'''

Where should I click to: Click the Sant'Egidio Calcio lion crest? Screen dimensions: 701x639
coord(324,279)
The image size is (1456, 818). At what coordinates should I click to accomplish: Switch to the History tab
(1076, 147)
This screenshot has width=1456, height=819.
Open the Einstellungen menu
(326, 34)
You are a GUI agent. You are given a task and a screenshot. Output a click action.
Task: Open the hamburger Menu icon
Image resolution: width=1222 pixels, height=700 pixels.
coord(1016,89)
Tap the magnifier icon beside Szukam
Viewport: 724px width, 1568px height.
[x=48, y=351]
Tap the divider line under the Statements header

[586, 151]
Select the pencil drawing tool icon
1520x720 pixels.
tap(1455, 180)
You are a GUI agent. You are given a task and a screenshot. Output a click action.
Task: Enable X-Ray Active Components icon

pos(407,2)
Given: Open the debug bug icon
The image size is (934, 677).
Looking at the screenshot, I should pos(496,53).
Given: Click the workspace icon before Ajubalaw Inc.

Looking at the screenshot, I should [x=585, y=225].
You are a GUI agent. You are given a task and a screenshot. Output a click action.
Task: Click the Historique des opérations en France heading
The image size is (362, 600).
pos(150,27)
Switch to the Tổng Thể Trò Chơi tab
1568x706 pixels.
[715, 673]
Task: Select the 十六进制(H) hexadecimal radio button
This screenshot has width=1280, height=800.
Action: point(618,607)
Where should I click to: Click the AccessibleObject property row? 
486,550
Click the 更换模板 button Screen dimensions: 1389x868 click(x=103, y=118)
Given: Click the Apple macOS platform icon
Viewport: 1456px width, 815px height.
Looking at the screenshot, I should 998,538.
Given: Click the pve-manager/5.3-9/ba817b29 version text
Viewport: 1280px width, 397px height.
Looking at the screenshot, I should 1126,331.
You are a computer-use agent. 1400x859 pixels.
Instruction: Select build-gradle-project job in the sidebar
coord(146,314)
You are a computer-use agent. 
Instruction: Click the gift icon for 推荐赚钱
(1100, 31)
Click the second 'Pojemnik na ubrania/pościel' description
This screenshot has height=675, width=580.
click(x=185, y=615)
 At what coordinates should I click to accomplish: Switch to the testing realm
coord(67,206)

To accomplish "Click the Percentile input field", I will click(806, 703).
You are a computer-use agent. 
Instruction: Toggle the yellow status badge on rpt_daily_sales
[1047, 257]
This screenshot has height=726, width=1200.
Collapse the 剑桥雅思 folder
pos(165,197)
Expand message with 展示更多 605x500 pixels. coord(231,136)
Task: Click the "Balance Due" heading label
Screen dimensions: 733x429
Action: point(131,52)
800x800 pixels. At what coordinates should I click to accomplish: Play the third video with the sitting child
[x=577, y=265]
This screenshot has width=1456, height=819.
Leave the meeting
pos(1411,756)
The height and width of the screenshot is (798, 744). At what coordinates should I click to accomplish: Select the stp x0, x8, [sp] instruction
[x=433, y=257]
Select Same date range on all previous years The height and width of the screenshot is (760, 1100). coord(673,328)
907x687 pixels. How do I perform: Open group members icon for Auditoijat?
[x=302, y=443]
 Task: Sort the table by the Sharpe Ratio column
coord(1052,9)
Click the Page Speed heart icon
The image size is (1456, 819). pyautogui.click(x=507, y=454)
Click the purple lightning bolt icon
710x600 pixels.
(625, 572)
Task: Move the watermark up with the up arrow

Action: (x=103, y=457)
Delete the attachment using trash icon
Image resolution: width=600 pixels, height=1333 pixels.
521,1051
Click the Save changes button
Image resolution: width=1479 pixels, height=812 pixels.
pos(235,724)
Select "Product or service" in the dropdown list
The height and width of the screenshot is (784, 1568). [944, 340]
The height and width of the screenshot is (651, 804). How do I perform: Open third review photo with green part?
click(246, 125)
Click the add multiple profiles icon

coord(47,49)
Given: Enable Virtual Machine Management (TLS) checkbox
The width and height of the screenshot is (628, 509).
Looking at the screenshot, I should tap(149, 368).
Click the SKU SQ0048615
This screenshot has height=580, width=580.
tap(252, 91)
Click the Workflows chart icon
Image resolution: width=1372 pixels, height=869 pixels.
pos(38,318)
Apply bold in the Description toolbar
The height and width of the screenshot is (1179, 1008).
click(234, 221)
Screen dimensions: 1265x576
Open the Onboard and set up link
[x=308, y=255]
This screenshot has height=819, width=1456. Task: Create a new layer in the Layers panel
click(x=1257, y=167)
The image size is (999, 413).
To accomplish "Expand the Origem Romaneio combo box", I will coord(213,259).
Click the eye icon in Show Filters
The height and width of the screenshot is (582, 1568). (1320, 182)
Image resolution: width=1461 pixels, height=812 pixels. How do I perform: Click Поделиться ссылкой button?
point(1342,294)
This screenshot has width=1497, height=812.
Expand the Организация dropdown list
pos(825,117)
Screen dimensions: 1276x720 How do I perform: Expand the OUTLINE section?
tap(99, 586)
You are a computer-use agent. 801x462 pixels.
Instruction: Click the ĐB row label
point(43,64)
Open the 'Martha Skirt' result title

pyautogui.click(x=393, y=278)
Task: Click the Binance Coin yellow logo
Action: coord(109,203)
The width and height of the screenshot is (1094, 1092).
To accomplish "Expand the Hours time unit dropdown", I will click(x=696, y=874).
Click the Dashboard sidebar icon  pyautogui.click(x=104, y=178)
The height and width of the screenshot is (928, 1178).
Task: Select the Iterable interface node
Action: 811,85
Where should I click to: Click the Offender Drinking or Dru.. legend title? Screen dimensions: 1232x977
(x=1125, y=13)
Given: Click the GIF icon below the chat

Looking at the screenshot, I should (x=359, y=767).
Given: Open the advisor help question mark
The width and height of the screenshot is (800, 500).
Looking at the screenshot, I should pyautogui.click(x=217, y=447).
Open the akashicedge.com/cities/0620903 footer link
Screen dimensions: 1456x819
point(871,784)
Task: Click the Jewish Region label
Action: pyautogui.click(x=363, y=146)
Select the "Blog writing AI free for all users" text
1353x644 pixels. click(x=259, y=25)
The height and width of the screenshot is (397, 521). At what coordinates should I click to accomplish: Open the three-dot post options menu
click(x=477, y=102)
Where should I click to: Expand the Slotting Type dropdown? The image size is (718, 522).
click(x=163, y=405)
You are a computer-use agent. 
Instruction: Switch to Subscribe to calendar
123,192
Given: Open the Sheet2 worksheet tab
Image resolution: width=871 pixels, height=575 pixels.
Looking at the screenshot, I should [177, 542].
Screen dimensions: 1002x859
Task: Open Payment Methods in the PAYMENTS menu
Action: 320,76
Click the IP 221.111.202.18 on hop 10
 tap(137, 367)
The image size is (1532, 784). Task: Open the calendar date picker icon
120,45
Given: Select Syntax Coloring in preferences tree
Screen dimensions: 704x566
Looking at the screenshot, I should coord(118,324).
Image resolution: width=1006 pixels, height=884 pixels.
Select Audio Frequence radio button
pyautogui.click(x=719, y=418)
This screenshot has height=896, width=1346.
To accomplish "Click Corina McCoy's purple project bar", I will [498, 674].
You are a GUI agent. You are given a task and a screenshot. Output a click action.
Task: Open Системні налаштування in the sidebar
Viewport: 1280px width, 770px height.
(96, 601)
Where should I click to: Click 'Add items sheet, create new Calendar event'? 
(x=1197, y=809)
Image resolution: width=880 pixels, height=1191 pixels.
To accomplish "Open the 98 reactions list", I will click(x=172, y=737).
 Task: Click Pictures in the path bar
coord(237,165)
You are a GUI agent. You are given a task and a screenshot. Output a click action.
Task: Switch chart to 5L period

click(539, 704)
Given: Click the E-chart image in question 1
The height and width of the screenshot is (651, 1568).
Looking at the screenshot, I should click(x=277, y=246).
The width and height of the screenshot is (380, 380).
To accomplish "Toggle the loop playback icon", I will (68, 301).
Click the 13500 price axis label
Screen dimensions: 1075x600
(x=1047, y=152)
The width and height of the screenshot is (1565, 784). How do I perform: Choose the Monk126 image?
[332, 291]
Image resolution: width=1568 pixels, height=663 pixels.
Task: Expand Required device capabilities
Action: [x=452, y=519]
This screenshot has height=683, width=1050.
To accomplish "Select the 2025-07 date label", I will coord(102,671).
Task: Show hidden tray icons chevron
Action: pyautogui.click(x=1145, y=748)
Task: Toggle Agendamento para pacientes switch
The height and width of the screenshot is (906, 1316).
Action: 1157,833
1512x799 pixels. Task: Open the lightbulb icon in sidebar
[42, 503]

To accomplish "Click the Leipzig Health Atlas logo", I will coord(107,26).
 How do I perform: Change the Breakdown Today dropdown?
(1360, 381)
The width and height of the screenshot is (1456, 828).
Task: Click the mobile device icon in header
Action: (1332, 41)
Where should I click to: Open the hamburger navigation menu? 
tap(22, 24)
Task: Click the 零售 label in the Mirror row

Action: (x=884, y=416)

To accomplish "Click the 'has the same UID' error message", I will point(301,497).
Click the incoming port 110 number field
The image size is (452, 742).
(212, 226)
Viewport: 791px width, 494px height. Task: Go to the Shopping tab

'''

* Exercise objective *
Recast the entries from the line containing "The width and height of the screenshot is (380, 380)." through the last line of the entries as a Markdown table with the columns Row and Line, numbering each row and omitting blank lines.

* The result *
| Row | Line |
|---|---|
| 1 | The width and height of the screenshot is (380, 380). |
| 2 | To accomplish "Toggle the loop playback icon", I will (68, 301). |
| 3 | Click the 13500 price axis label |
| 4 | Screen dimensions: 1075x600 |
| 5 | (x=1047, y=152) |
| 6 | The width and height of the screenshot is (1565, 784). How do I perform: Choose the Monk126 image? |
| 7 | [332, 291] |
| 8 | Image resolution: width=1568 pixels, height=663 pixels. |
| 9 | Task: Expand Required device capabilities |
| 10 | Action: [x=452, y=519] |
| 11 | This screenshot has height=683, width=1050. |
| 12 | To accomplish "Select the 2025-07 date label", I will coord(102,671). |
| 13 | Task: Show hidden tray icons chevron |
| 14 | Action: pyautogui.click(x=1145, y=748) |
| 15 | Task: Toggle Agendamento para pacientes switch |
| 16 | The height and width of the screenshot is (906, 1316). |
| 17 | Action: 1157,833 |
| 18 | 1512x799 pixels. Task: Open the lightbulb icon in sidebar |
| 19 | [42, 503] |
| 20 | To accomplish "Click the Leipzig Health Atlas logo", I will coord(107,26). |
| 21 |  How do I perform: Change the Breakdown Today dropdown? |
| 22 | (1360, 381) |
| 23 | The width and height of the screenshot is (1456, 828). |
| 24 | Task: Click the mobile device icon in header |
| 25 | Action: (1332, 41) |
| 26 | Where should I click to: Open the hamburger navigation menu?  |
| 27 | tap(22, 24) |
| 28 | Task: Click the 零售 label in the Mirror row |
| 29 | Action: (x=884, y=416) |
| 30 | To accomplish "Click the 'has the same UID' error message", I will point(301,497). |
| 31 | Click the incoming port 110 number field |
| 32 | The image size is (452, 742). |
| 33 | (212, 226) |
| 34 | Viewport: 791px width, 494px height. Task: Go to the Shopping tab |